For wait time, partial effects indicated that the effects of non-psychiatric pediatric demand and pediatric psychiatric demand were both significantly higher at the academic site compared to community sites. The total effect of non-psychiatric pediatric demand was only significant at the academic site and not at the community sites. A one percentage point increase in the non-psychiatric pediatric demand increased wait times by 0.04 hours (95% CI: 0.02-0.05) at the academic site, all else held equal. Adult psychiatric demand did not have a significant effect on wait time at either site type. The effect of pediatric psychiatric demand was significant at the academic site, but not at community sites. At the academic site, a one percentage point increase in pediatric psychiatric demand increased wait times by 0.11 hours (95% CI: 0.07-0.15), all else held equal. Of note, the effect of ED occupancy on wait times was significant for both academic and community sites; however, the effect was not significantly different between the academic and community sites.

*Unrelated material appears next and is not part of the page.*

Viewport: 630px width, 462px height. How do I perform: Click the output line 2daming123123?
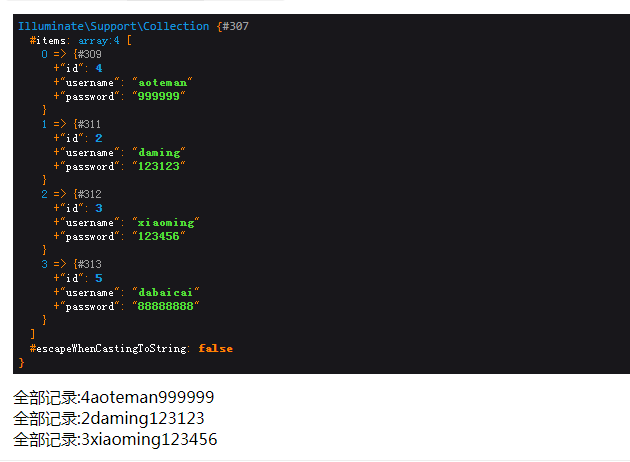click(108, 418)

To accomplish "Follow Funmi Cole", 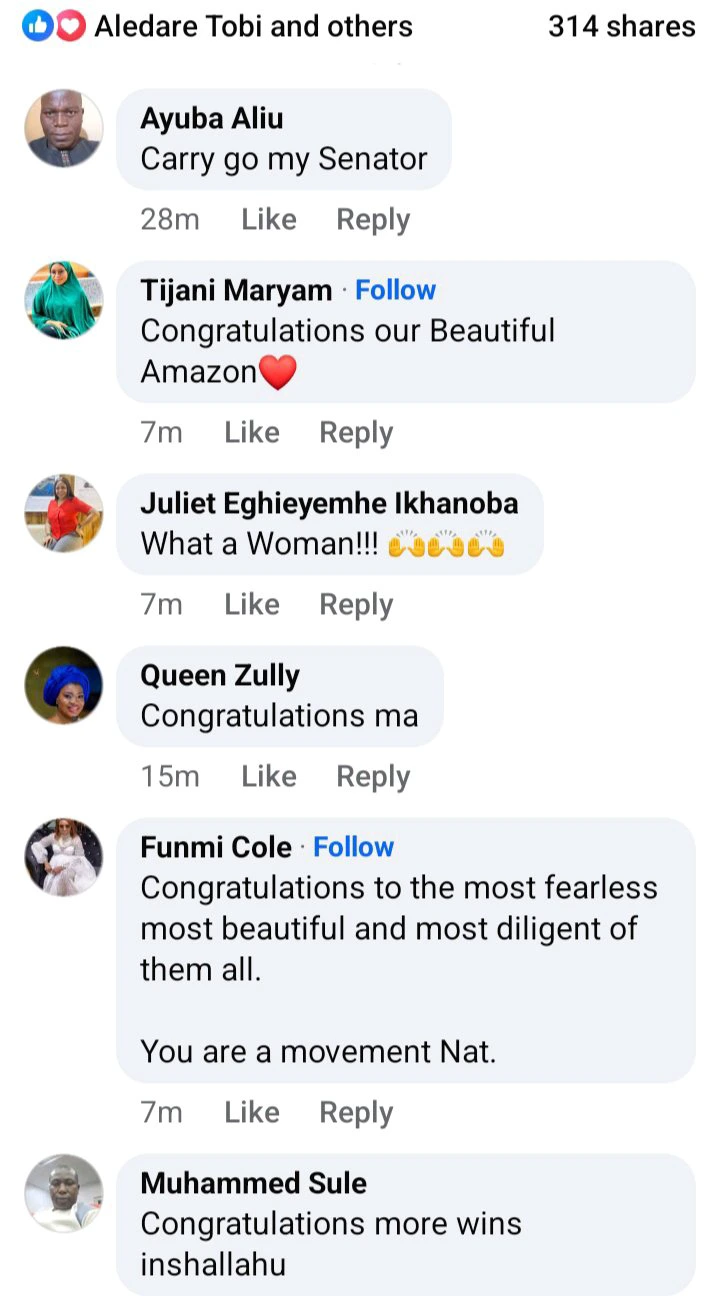I will 354,847.
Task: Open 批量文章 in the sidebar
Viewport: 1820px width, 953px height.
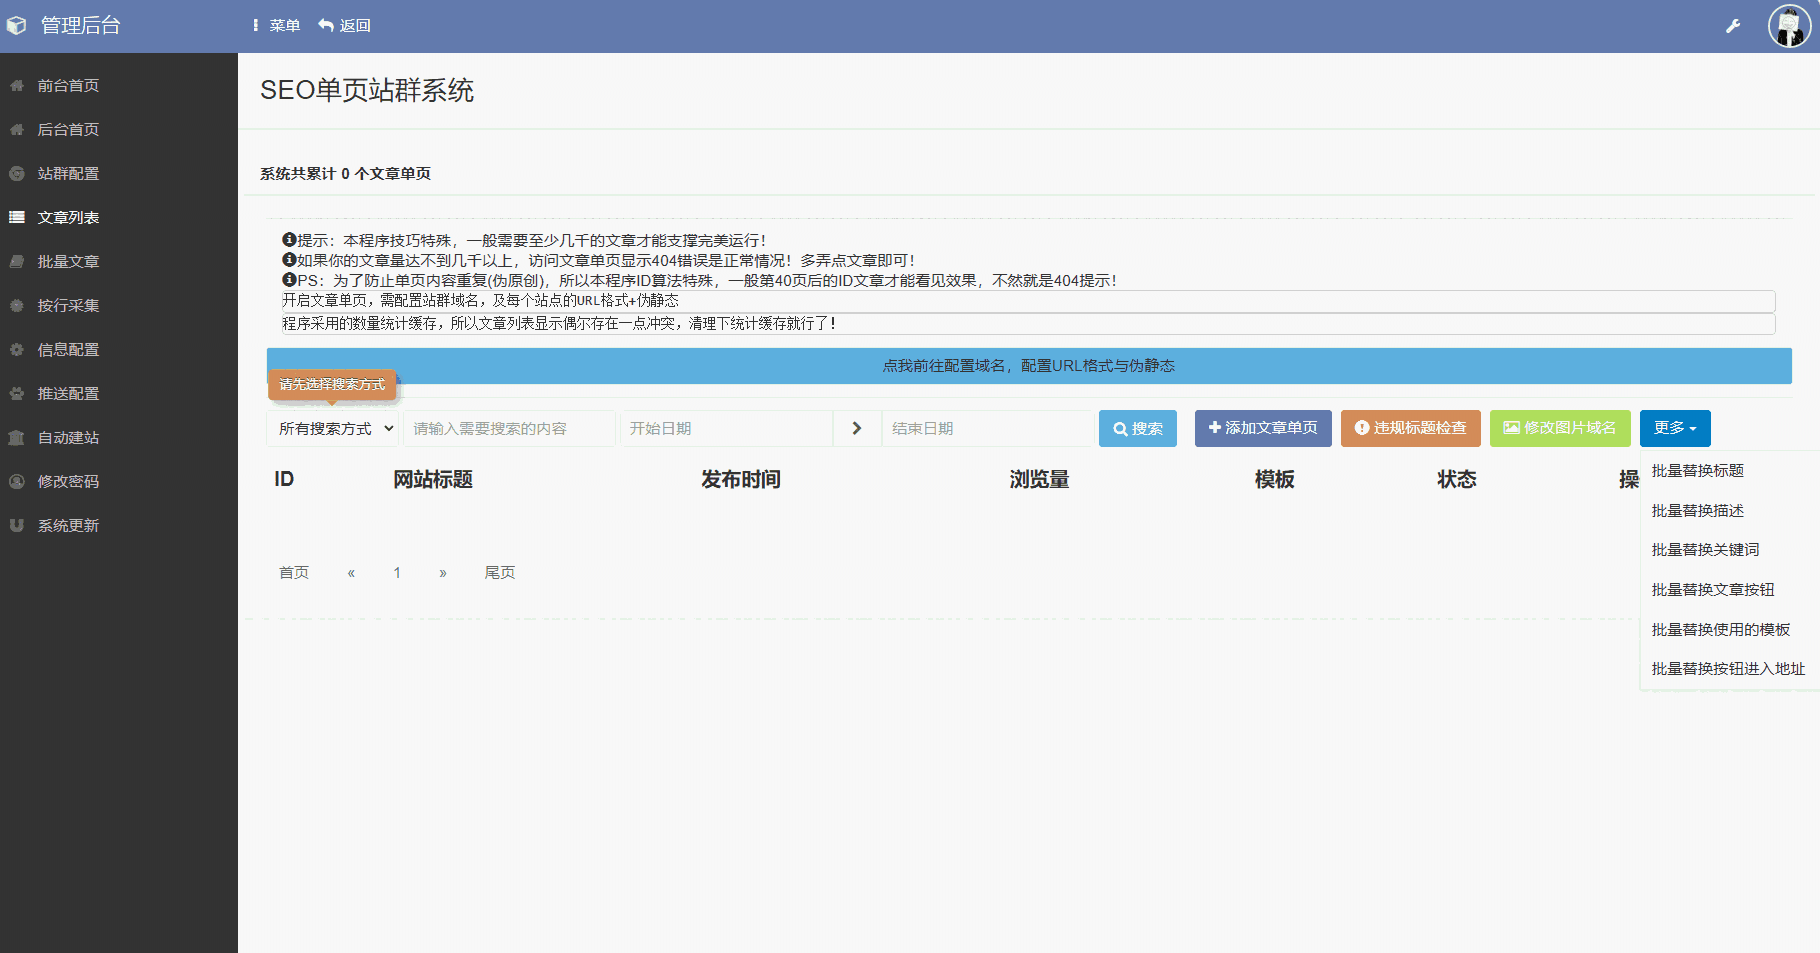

For boarding time, there were no significant differences in effects between academic and community sites. The relationship between non-psychiatric pediatric demand and boarding time was significant only at community sites with a one percentage point increase in non-psychiatric pediatric demand increasing boarding time by 1.06 hours (95% CI: 0.20-1.92); the effect was not significant at the academic site. The relationship between pediatric psychiatric demand and boarding time was significant only at the academic site, with a one percentage point increase in pediatric psychiatric demand increasing boarding time by 5.50 hours (95% CI: 2.91-8.09); the effect was not significant at community sites.
Throughput times for pediatric psychiatric patients were also significantly associated with patient-level factors, including insurance, mode of arrival, arrival time, triage acuity, neurodevelopmental comorbidities, and discharge disposition (Table 4). Patients with commercial insurance, Tricare, or Medicare had significantly shorter LOS and boarding times compared to Medicaid patients. Patients arriving via ambulance or EMS had shorter wait times and boarding times compared to patients who walked in; patients who arrived with police had a significantly longer LOS and boarding time. Throughput times, especially wait times, were significantly shorter for patients who avoided evening arrivals. Presence of a neurodevelopmental comorbidity extended LOS and boarding times by over ten hours compared to patients without a comorbid ICD-10-CM code. Patients who needed to be transferred to another facility experienced a 14-hour increase in LOS compared to those who were discharged.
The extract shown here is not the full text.